Bütün bir dünyanın bilgisine sunulan o fotoğraflar, kelimenin tam anlamıyla bir utanç belgesidir. İnanıyoruz ki, bunları gören her insanın tüyleri diken diken olmuştur. Bu insanlık suçuna birinci elden tanıklık eden fotoğraflar Suriye’de insanlık adına ne varsa, bütün değerlerin diktatoryal rejim tarafından alaşağı edildiğinin belgesi niteliğindedir.

Suriye’deki eli kanlı rejim gerçekte o insanların şahsında insanlığa dair bütün değerleri öldürdüğünü ortaya koymuş bulunmaktadır.

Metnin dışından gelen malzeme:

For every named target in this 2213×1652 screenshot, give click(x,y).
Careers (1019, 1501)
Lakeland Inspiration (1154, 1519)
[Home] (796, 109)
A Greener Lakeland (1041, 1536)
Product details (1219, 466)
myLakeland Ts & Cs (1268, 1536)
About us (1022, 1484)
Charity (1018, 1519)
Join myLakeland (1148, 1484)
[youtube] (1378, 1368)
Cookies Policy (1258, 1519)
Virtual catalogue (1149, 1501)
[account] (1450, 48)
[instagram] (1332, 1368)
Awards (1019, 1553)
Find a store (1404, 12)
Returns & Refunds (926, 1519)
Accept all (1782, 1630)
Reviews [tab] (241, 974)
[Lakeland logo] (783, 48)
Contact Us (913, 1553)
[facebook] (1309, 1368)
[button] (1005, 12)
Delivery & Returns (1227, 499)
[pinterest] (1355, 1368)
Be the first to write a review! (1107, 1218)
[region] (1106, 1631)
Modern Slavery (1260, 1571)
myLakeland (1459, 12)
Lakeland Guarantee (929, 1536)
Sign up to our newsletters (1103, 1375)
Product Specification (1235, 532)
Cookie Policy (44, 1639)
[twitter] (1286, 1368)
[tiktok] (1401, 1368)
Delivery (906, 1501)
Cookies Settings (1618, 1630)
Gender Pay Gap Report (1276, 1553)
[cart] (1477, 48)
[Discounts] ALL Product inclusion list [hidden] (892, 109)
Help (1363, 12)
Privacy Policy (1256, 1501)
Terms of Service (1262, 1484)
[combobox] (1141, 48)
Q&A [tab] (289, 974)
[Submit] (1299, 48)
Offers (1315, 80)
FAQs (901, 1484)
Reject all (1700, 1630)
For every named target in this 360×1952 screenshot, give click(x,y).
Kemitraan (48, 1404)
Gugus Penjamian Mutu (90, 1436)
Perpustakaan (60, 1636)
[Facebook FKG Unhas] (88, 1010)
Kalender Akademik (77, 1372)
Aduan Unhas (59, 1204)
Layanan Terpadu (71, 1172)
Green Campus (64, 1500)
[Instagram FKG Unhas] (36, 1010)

Öldürülen insanlıktır; insanlığımızdır. O yüzden İnsan Haklarını İnceleme Komisyonu olarak varlık nedenimize yöneltilmiş bu ölümcül darbe karşısında sessiz ve seyirci kalmamız asla düşünülemez. Suriye rejiminin bu dehşetengiz vahşetine artık dur demeye çağırıyoruz.

Komisyonumuz Suriye’deki gelişmeleri bundan sonra da yakından izlemeye devam edeceğini belirtir; Suriye rejiminin hiç değilse bu andan itibaren kendi halkının yaşam hakkına saygılı olması gerektiğini önemle hatırlatırız.

Bilinmelidir ki çağımızı Hitler’in, Miloseviçler’in çağı değildir. Bugün olmazsa yarın ama mutlaka bir gün bu katliamları yapanlardan hesap sorulacağının unutulmaması gerektiğini de ayrıca Suriye rejimine hatırlatmak isteriz. Bu zulüm ve vahşet artık dursun, yeni ölümler olmasın istiyoruz.”